Activity:
After finding the line with "Click the left arrows icon above chart", restate it and each remaining line of the material word for word, omitting every picture.

Records for the exercise:
_ _ _ _ _

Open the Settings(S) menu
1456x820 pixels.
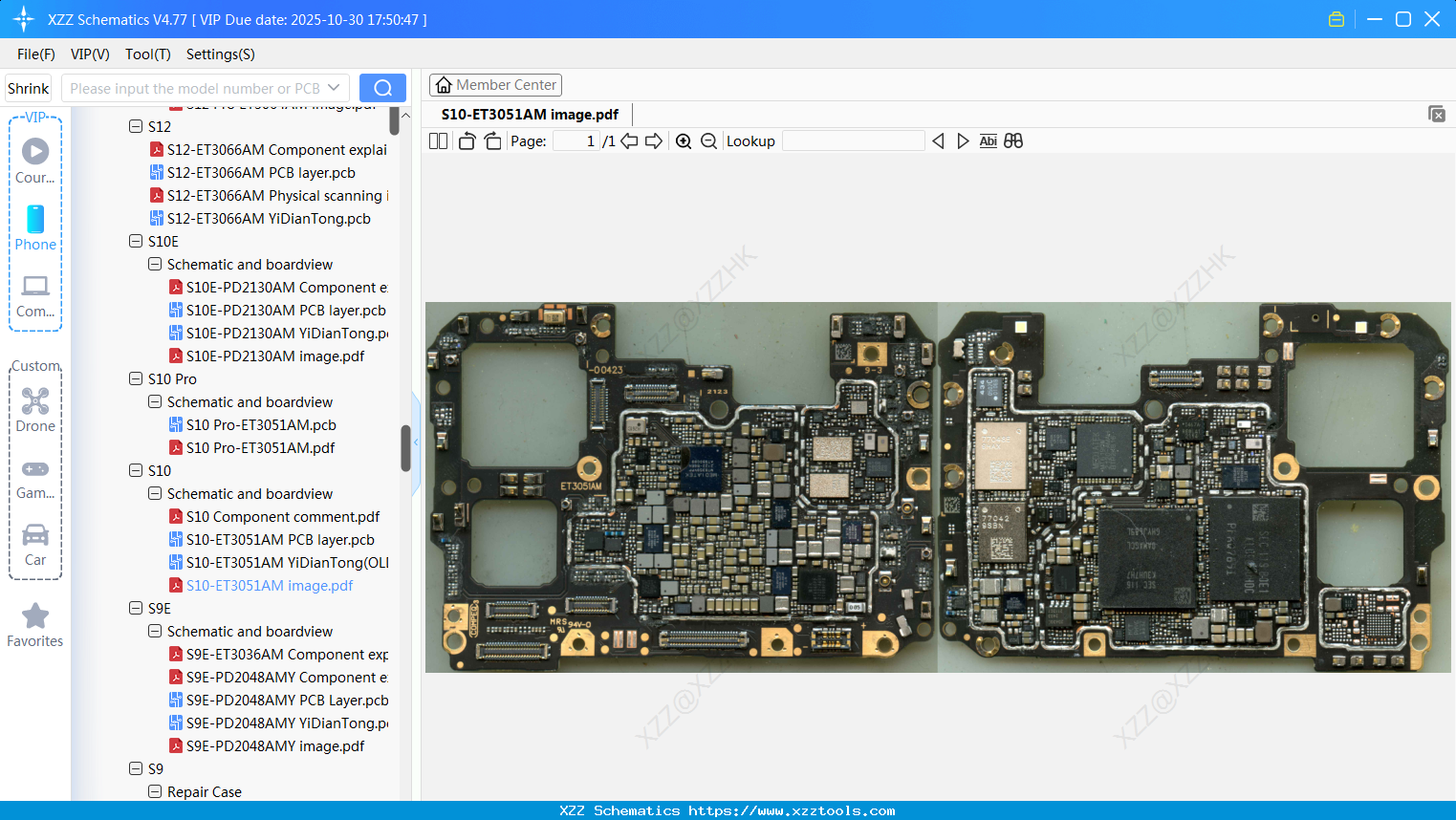click(x=220, y=54)
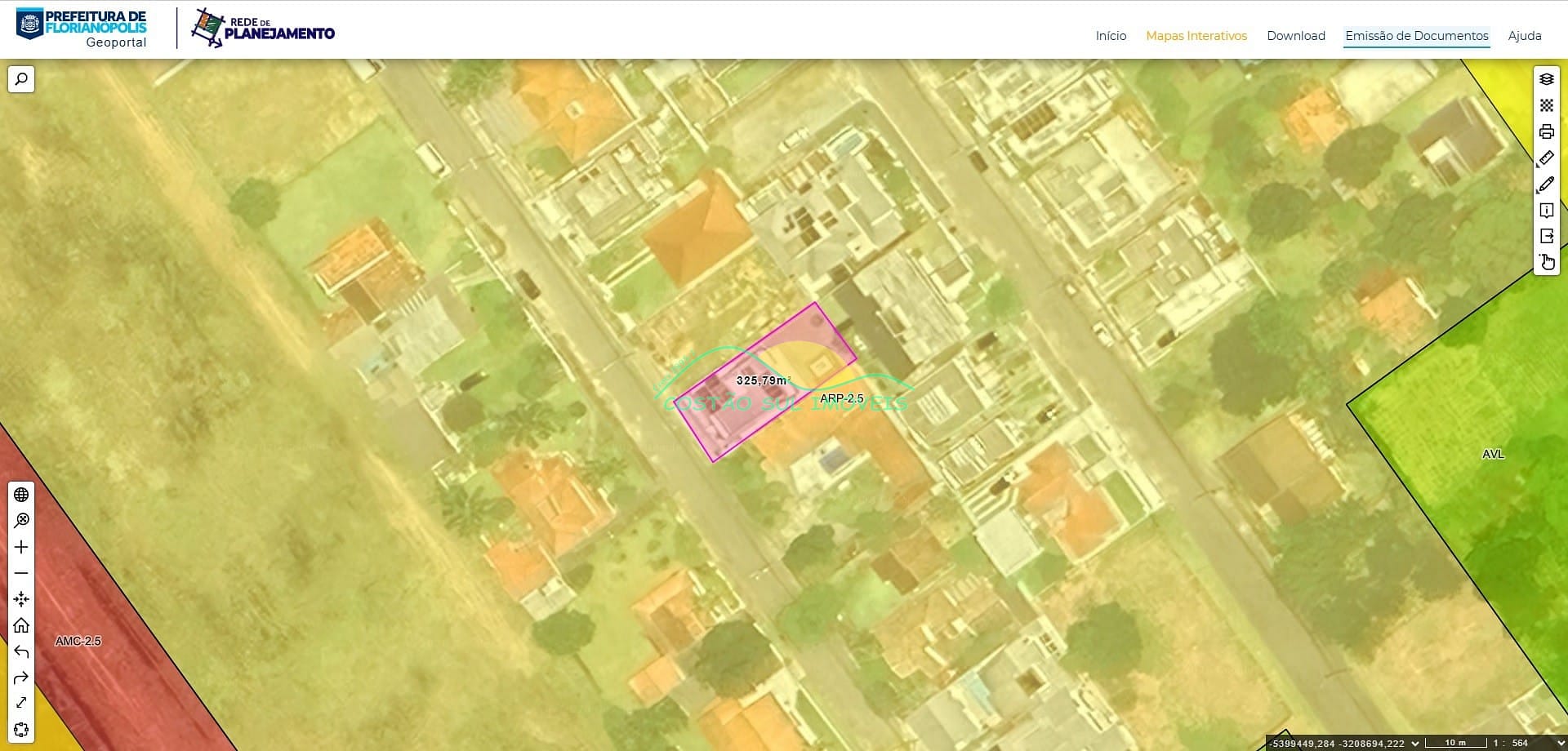Screen dimensions: 1568x751
Task: Click the export arrow icon
Action: point(1546,237)
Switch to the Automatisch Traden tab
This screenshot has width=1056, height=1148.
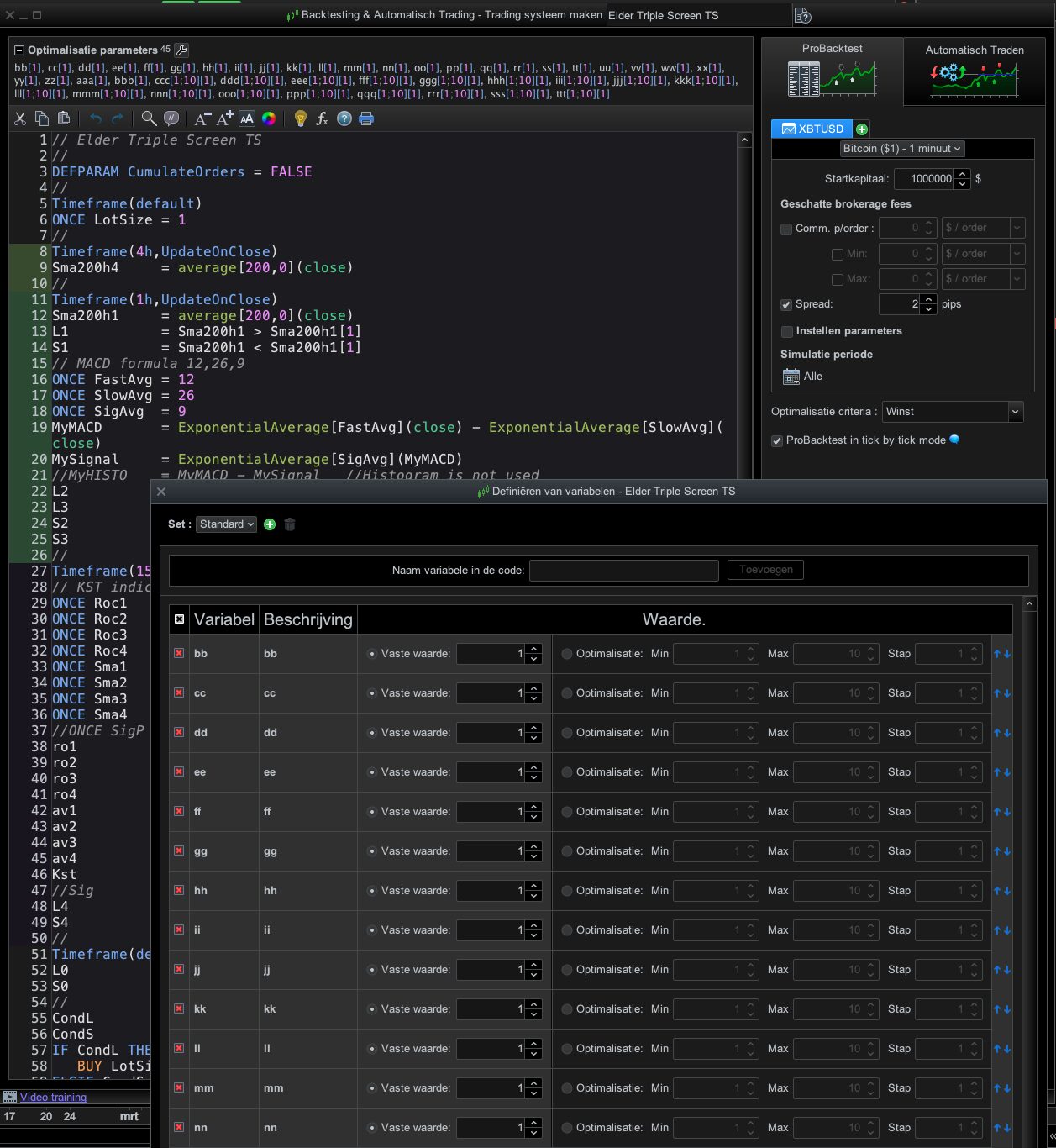(974, 72)
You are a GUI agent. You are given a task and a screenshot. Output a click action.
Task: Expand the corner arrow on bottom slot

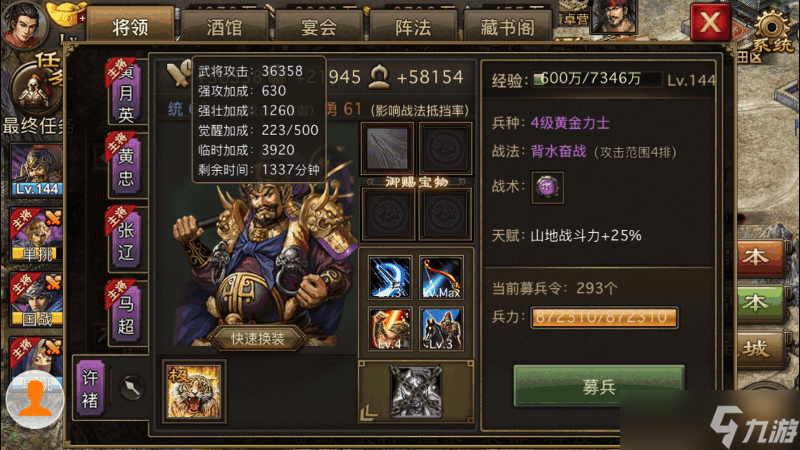[x=368, y=412]
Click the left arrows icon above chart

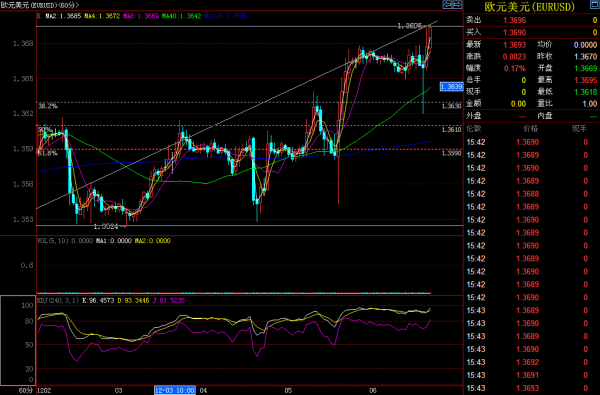point(447,5)
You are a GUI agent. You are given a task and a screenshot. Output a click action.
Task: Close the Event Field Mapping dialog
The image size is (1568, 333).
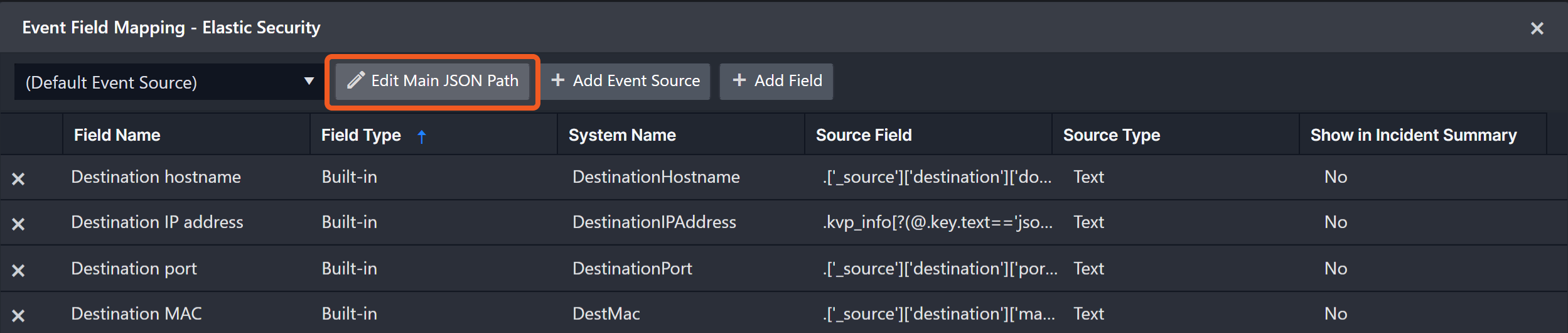1537,28
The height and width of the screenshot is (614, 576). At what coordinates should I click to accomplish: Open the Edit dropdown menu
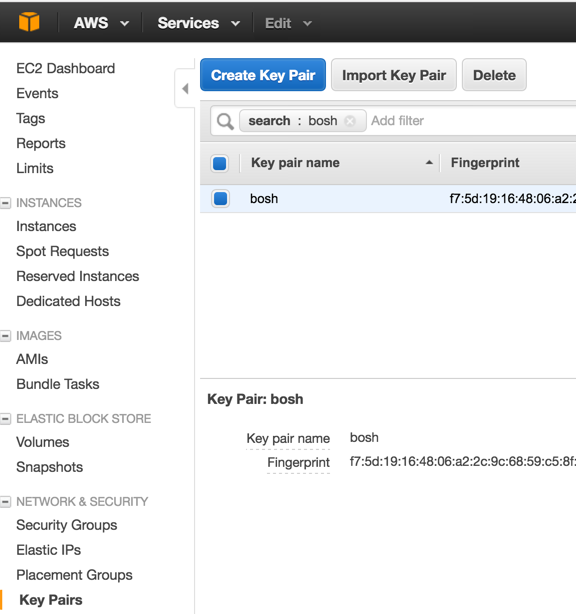click(289, 23)
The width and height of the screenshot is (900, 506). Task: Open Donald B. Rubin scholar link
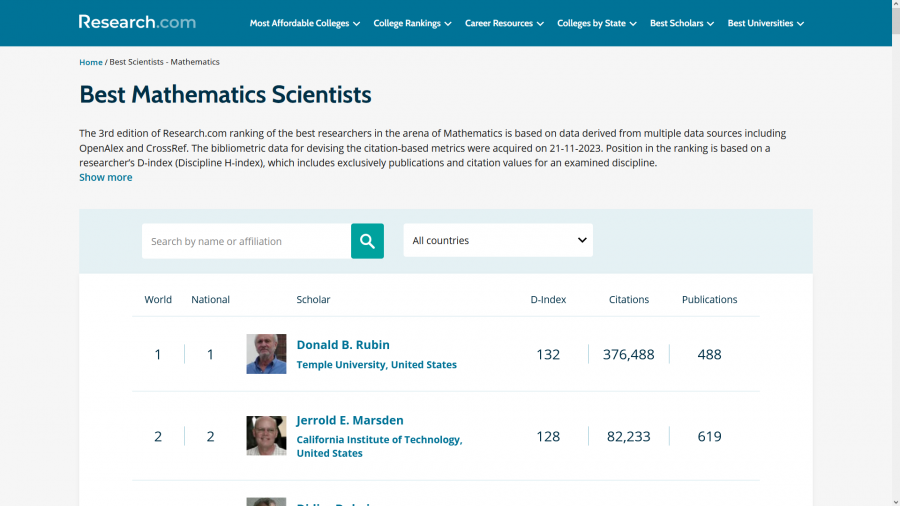(x=343, y=345)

_ _ _ _ _

Task result:
Click the left arrows icon above chart

point(447,5)
You are a GUI agent. You are given a task and a screenshot. Output a click action.
Task: Close the Event Field Mapping dialog
The image size is (1568, 333).
1537,28
The height and width of the screenshot is (614, 576). At what coordinates should I click to accomplish: Open the Edit dropdown menu
click(289, 23)
The width and height of the screenshot is (900, 506). Task: Open Donald B. Rubin scholar link
(x=343, y=345)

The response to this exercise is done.